Xanthogranulomatous pyelonephritis (XGPN) mimicking a “renal cell carcinoma with renal vein thrombus and paracaval lymphadenopathy”

Case presentation

A 67 year old Hindu female presented to us in May 2010 with history of right flank pain, fever and vomiting. She had raised total leukocyte count: 16600/μL and deranged renal function (serum creatinine: 3.1mg/dL). A non-contrast CT (NCCT) scan revealed moderate hydronephrosis, right upper ureteric calculus and a well circumscribed lesion on the medial aspect of the kidney. A percutaneous nephrostomy was performed on account of the deranged renal function. Subsequently, the patient underwent a percutaneous nephrolithotomy (PCNL).

At one month from presentation and after the serum creatinine improved to 1.47mg/dL, a contrast CT revealed an enhancing mass (enhancement from 33 to 118 Hounsfield units) on the medial aspect of the kidney (Figure 1; a contrast CT not done at initial presentation due to deranged renal function) with evidence of renal vein thrombosis and multiple paracaval lymph nodes. A provisional diagnosis of renal cell carcinoma with renal vein thrombus was made. The clinical stage was T3aN2M0. A laparoscopic radical nephrectomy was done. The gross specimen revealed evidence of renal vein thrombus and Xanthogranulomatous pyelonephritis (XGPN) (Figure 2). On H & E (Hematoxylin & Eosin) microscopic examination, it was composed of foamy macrophages admixed with inflammatory infiltrate (Figure 3). There was no evidence of malignancy. The patient recovered well and was discharged in stable condition after 4 days with a serum creatinine of 1.16mg/dL.

Figure 1. Well defined soft tissue density mass of right kidney measuring 49 × 35 × 43 mm enhancing from 33 HU to 118 HU with non-enhancing areas of necrosis.

Figure 2. Gross specimen showing thrombus in renal vein.

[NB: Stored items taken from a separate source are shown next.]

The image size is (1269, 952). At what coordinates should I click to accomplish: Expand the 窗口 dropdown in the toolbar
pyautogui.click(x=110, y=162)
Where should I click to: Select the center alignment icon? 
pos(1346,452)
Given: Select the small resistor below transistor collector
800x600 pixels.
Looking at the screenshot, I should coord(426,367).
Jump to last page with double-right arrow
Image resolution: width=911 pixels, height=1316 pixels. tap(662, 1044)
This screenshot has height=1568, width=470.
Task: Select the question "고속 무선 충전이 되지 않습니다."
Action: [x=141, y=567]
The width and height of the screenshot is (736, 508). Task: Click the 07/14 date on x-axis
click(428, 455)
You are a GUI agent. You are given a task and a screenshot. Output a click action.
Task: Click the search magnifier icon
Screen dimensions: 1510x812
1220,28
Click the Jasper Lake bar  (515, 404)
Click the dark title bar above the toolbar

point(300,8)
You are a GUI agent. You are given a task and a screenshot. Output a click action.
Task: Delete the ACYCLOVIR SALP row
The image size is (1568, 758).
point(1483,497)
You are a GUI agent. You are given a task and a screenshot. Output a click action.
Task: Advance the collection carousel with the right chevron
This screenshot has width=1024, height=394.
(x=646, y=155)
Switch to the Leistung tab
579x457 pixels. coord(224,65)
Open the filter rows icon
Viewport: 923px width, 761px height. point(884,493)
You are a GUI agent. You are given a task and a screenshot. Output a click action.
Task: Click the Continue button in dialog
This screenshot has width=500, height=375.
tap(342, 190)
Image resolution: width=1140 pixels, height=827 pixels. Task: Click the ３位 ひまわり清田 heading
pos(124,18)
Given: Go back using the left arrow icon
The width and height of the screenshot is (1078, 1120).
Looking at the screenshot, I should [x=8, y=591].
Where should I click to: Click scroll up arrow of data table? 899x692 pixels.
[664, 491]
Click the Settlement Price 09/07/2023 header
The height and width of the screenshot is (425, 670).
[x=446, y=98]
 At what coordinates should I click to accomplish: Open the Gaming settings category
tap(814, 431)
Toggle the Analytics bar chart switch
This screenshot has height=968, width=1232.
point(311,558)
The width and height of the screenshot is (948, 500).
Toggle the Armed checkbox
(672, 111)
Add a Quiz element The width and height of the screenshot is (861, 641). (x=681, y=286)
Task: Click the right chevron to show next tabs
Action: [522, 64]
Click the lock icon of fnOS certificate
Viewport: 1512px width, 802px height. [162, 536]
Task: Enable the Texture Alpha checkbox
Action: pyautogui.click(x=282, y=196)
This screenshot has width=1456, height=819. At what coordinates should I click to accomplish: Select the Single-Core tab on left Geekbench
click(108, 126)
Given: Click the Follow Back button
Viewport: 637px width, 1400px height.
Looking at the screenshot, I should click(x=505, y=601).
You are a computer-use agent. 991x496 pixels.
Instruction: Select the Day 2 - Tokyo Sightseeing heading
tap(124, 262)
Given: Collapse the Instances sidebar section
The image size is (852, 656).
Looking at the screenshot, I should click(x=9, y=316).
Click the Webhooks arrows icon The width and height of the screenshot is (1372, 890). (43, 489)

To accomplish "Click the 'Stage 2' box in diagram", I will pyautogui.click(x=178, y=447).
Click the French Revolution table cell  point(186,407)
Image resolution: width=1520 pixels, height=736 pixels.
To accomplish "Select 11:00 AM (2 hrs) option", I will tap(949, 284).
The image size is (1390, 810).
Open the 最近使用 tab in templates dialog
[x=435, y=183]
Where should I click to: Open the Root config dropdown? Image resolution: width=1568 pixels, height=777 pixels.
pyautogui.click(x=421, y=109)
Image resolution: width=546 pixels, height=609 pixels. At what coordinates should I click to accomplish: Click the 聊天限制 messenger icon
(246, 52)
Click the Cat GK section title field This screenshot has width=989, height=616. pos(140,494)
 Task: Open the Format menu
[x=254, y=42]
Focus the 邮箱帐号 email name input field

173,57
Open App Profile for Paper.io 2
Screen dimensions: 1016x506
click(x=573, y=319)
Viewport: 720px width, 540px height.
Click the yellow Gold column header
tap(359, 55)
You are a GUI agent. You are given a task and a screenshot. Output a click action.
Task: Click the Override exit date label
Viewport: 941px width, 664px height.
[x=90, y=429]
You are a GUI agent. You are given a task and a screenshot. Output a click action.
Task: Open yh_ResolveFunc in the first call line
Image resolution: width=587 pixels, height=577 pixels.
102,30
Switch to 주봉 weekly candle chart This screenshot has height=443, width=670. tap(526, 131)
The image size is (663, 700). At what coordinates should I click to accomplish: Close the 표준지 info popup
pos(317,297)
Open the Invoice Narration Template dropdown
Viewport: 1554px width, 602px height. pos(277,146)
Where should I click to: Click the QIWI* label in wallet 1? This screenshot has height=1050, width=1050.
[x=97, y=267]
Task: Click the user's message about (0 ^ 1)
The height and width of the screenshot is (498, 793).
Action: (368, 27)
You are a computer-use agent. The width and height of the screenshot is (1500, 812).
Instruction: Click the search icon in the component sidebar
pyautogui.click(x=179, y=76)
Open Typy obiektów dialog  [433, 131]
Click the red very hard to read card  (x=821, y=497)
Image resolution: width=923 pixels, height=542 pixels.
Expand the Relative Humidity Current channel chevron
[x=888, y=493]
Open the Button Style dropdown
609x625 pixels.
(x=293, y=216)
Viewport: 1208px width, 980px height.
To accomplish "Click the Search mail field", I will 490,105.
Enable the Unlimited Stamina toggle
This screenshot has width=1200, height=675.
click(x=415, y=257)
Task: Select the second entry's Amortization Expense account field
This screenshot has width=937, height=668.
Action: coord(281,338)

Figure 3. Microscopic examination at 100X magnification showing collection of foamy macrophages and inflammatory infiltrate diffusely infiltrating the renal parenchyma.

Discussion

XGPN is an uncommon, severe, chronic suppurative renal parenchymal infection characteristically leading to renal destruction. The majority of cases are unilateral and result in a nonfunctioning, massively enlarged kidney associated with obstructive uropathy secondary to urolithiasis. XGPN has been described as a great imitator or a masquerading tumor in adults and pediatric age groups^1,2. The etiological factor in this case was the renal calculus with chronic infection. The imaging findings in this case showed a significantly enhancing mass, lymph nodes and a renal vein thrombus. The mass was seen closely abutting the psoas as well. The CT findings mimicked a case of T3N2Mx renal cell carcinoma. Localised XGPN is amenable to partial nephrectomy if diagnosed preoperatively. XGPN has been found to be associated with renal cell carcinoma, papillary transitional cell carcinoma and squamous cell carcinoma and hence nephrectomy should be performed when malignancy cannot be excluded. This case highlights the need to keep XGPN as a differential diagnosis of a renal mass especially in presence of urolithiasis.

Consent

Written informed consent for publication of clinical details and clinical images was obtained from the patient.